The city of Buenos Aires acquired the estate from the Olivera family on 7 March 1912. Carlos Thays, then Director General of Parks and Promenades, formally received the land that November. The park opened on 28 March 1914 under the name Olivera Park. City officials renamed it that November in honor of former President Nicolás Avellaneda. Landscape engineer Benito Javier Carrasco, a disciple of Thays, designed much of the park's layout between 1914 and 1918. The 50 hectare (125 acre) park became the city's largest continuous green space. A municipal tree farm opened on the park's western end around 1916–1917, supplying trees and shrubs for landscaping projects across Buenos Aires. Socialist legislator Antonio Zaccagnini founded a vacation colony for undernourished children on the park's grounds in 1919. A miniature train that Clemente Onelli had installed at the Buenos Aires Zoo in 1909 was relocated to the park in 1929. It began regular operation as the "Expreso Alegría" in 1936.
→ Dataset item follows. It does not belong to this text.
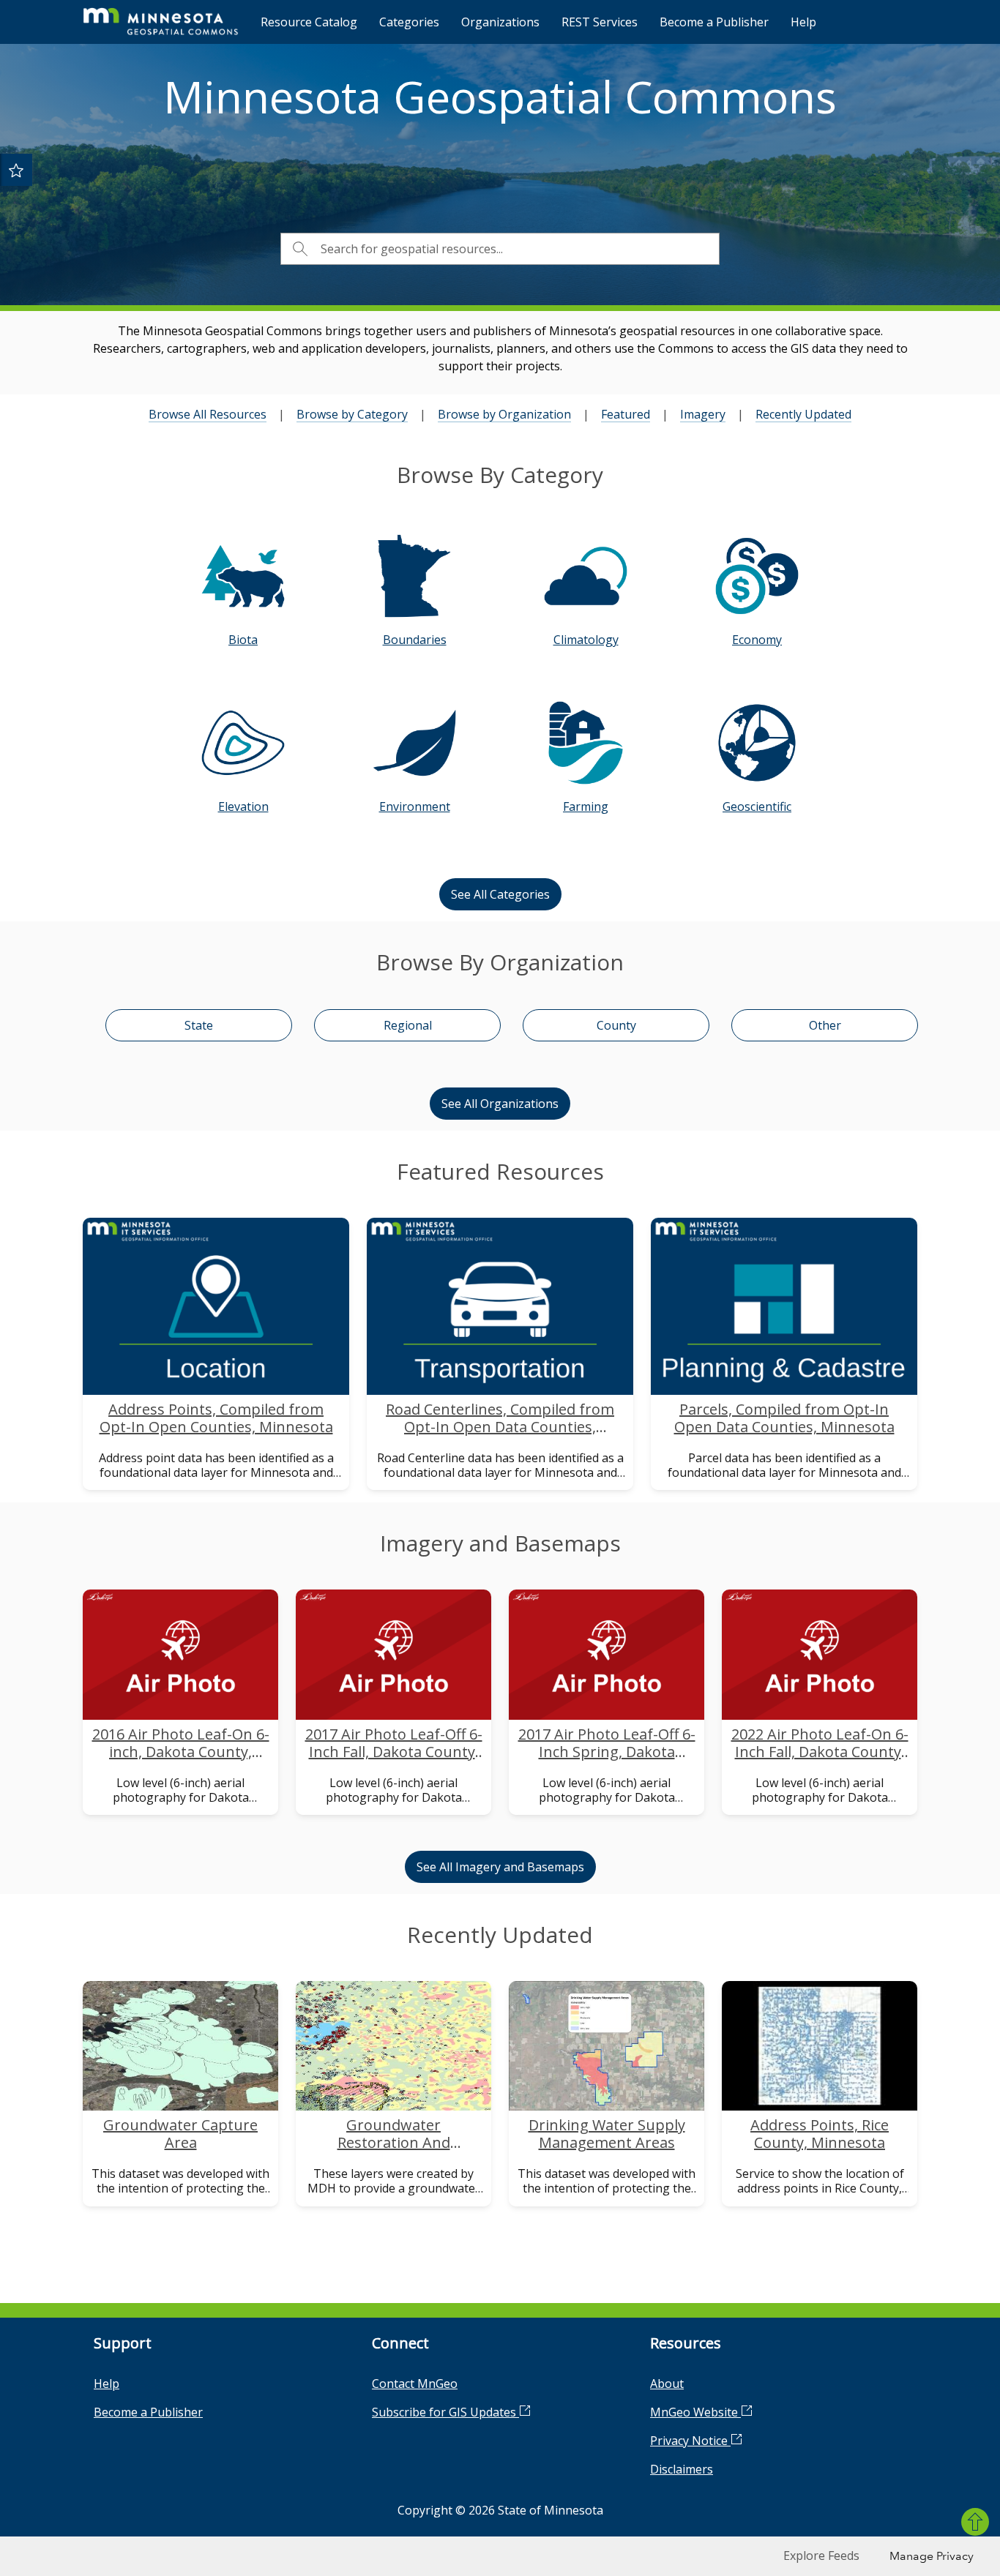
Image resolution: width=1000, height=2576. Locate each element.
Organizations (500, 22)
The widening of Francisco Bilbao Avenue during the 1950s separated an 8 hectare (20 acre) southern section of the park, which was converted for use by Edenor, the public electric utility serving the area. The most dramatic change in the park's dimensions, however, took place after military-appointed Mayor Osvaldo Cacciatore's expropriation of a wide swath along Bilbao Avenue in 1977. The land was slated for the Perito Moreno Freeway, one of eight Cacciatore approved (though only three were built). Opened in 1980, the freeway's toll plaza takes up much of what was the park's southern section. These developments and nationwide economic malaise during the 1980s contributed to the park's decline. The first reversal of this came in 1989, when the former Olivera mansion was reopened as a cultural center, following years of disuse. A descendant of the mansion's namesake family, Enrique Olivera, became Mayor of Buenos Aires following the election of his predecessor, Fernando de la Rúa, to the Argentine Presidency. As Vice-Mayor, Olivera had initiated restoration projects for the ailing park and in July 2000, he reopened the Onelli miniature railway and inaugurated the Remedy Farm Cultural Center, a homage to the land's original use.